La foi de la Samaritaine

C’est à une magnifique rencontre que nous sommes conviés cette semaine, une rencontre avec une femme extraordinaire, qui est l’une des plus belles figures de l’Église que nous sommes et que nous devons devenir. Dans la tradition byzantine, la Samaritaine est appelée Photine, «celle qui a été illuminée». Et c’est bien une ouverture progressive à la révélation du Christ qui va transformer la femme sceptique, distante et un rien arrogante que Jésus rencontre au bord du puits, en cette femme ouverte et lumineuse qui proclame avec ses frères : «C’est vraiment lui le Sauveur du monde !». Une ouverture qui se produit dès lors qu’elle consent à devenir vraie, à reconnaître humblement la soif qui l’habite. Et nous la suivrons dans le pas à pas de sa foi en ce que Jésus lui révèle.

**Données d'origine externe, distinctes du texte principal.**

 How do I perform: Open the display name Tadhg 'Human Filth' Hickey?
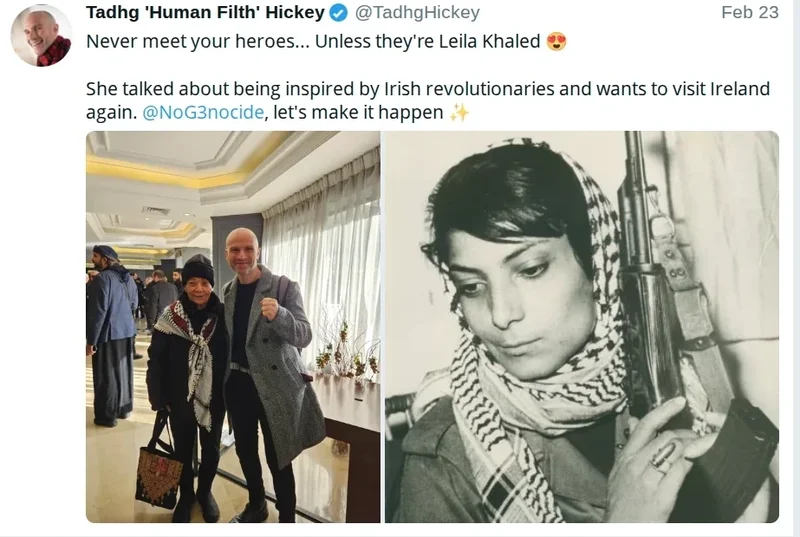(x=205, y=12)

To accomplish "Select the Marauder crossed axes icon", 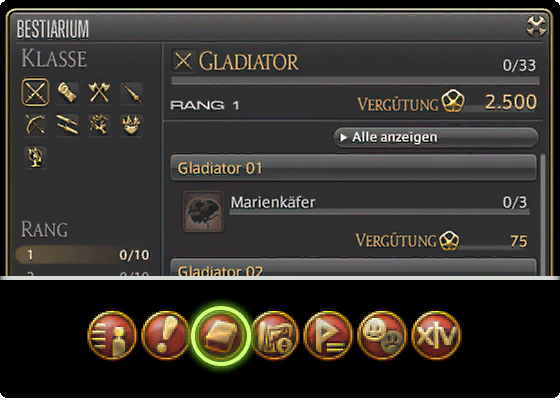I will 99,92.
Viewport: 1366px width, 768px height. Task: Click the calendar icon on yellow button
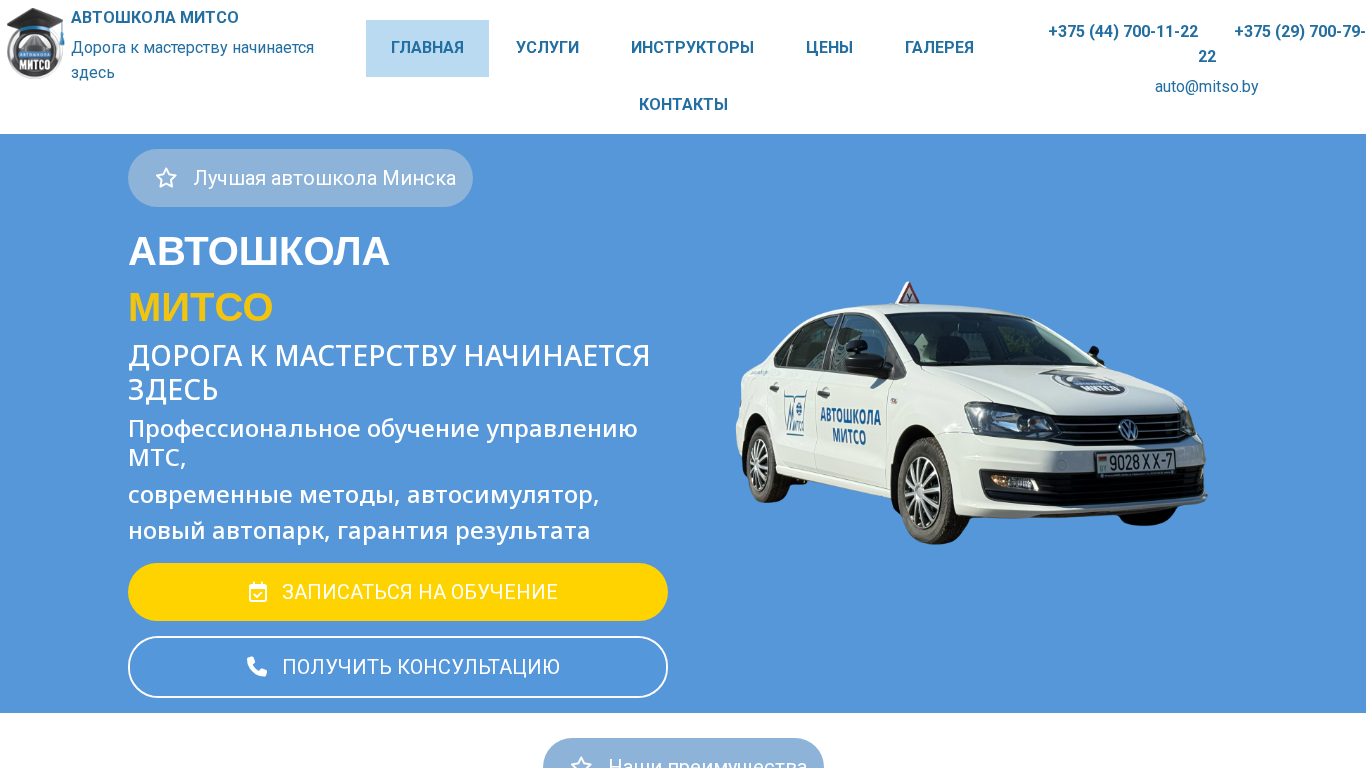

L’homme est un être extraordinaire. Il y a en lui une capacité extraordinaire, une possibilité infinie, déposée là par le Créateur, qui le rend image de Dieu. Il existe en lui une source, et cette source est destinée à couler à flots, à se répandre. Cette source a été obstruée par le péché, mais elle continue de sourdre au fond de nous. Nous l’entendons, si nous l’écoutons. Jésus est venu desceller cette source, libérer cette capacité. Il le fait par le baptême. Ce sacrement libère la source cachée et entraîne l’homme dans la charité de Dieu, par laquelle Jésus nous rend à la ressemblance première. Nous avons été créés pour aimer, pour nous donner. Jésus nous rend à cette vérité.

Le baptême lui-même est une source. Et une source coule dans une totale gratuité. Elle coule pour qui veut venir y boire. Et l’acte de foi le plus frappant, peut-être, de la Samaritaine est d’avoir cru en la gratuité de ce don. Elle, la schismatique, la pécheresse, elle a cru que l’eau que Jésus donne pouvait être pour elle ! Dieu donne gratuitement, Dieu donne à qui veut venir à lui, Dieu est Source. Jésus est venu révéler la gratuité de ce don. Il est venu révéler la prodigalité du Père, le visage du Père qui est don, qui donne, donne et se donne. Jésus est venu libérer le don des mains de ceux qui l’avaient accaparé (Matthieu 23,13 ; Luc 11, 52), qui voulaient le réserver à quelques-uns. Jésus vient redonner cette eau pour tous. Il le fait en donnant lui-même sa vie pour la multitude (Marc 14,24). Et c’est vers cette source, qui coulera pour nous dans la nuit de Pâques, que nous avançons, dans la joie, déjà, d’y être tout renouvelés.